Search for New Particles with Flying Quantum Sensors in Space

TL;DR

This paper proposes using space-based quantum sensors to detect ultralight particles beyond the standard model, leveraging enhanced interactions and velocity in space to significantly improve search sensitivity over terrestrial experiments.

Contribution

It introduces a novel space-based quantum sensing approach for ultralight particle detection, achieving up to seven orders of magnitude sensitivity improvement compared to ground-based methods.

Findings

Space platforms significantly enhance interaction signals.

Search sensitivity can surpass terrestrial experiments by up to 7 orders of magnitude.

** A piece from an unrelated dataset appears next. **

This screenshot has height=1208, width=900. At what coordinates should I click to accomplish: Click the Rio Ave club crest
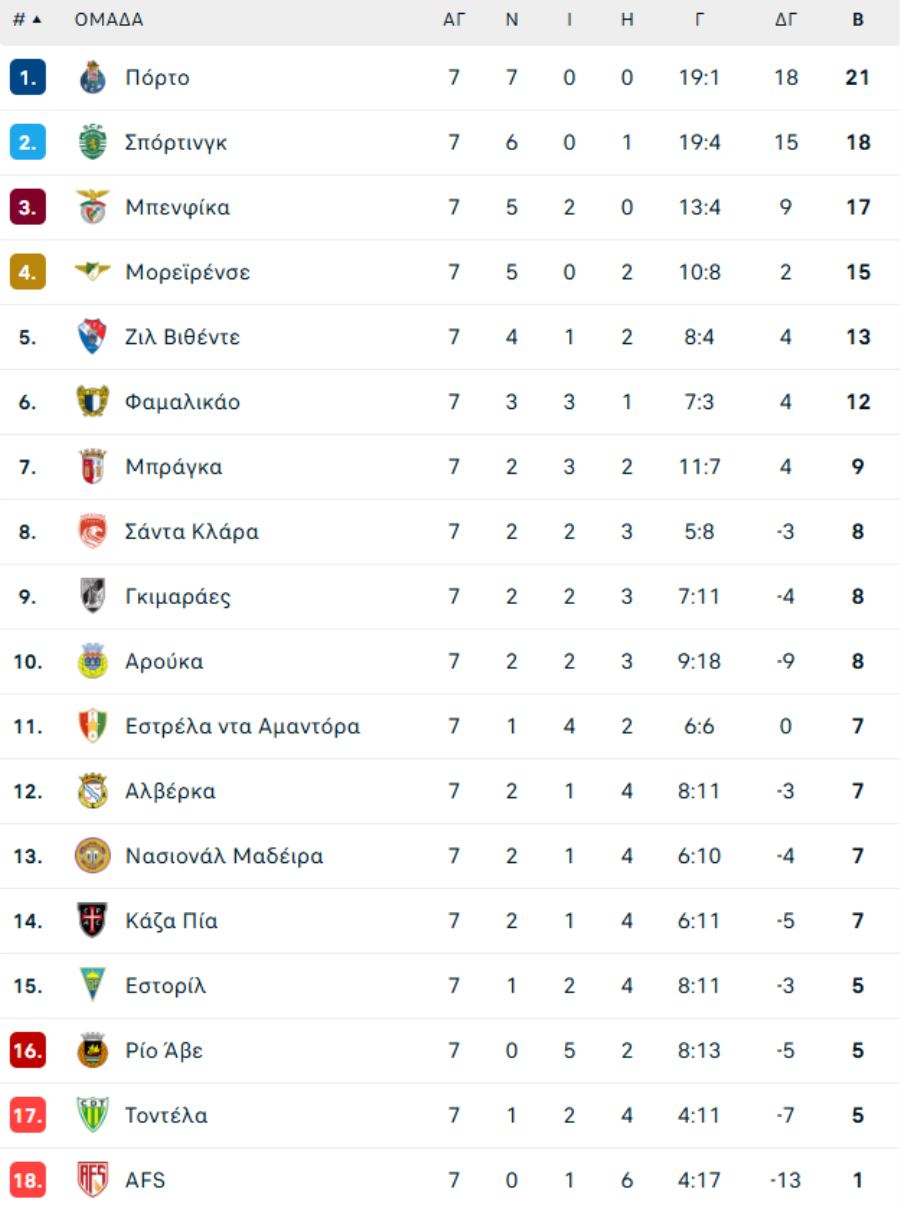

Velocity and abundance factors in space improve detection prospects.

Abstract

Recent advancements in space science and technologies offer exciting prospects for investigating novel research that is unattainable within terrestrial laboratories. Here we propose the implementation of space-based quantum sensing to explore ultralight new particles beyond the standard model. The central idea involves probing long-range interactions between spin ensembles of space quantum sensors and the particles residing within Earth, mediated by ultralight particles. We show that such interactions can be substantially enhanced in space platforms and thus increase the search sensitivity. In contrast to their terrestrial counterparts, space-based quantum searches exhibit remarkable velocity enhancements, approaching the first cosmic speed, and thus enables the exploration of unexplored parameter space concerning ultralight new particles. Furthermore, the substantial abundance of electrons and nucleons within Earth plays a crucial role in extending the scope of our mission. Our projected search sensitivity can surpass the sensitivities of both terrestrial experiments and proposals by up to approximately 7 orders of magnitude. We also briefly discuss other space mission, including ``space-ground integrated" network of quantum sensors for dark matter searches.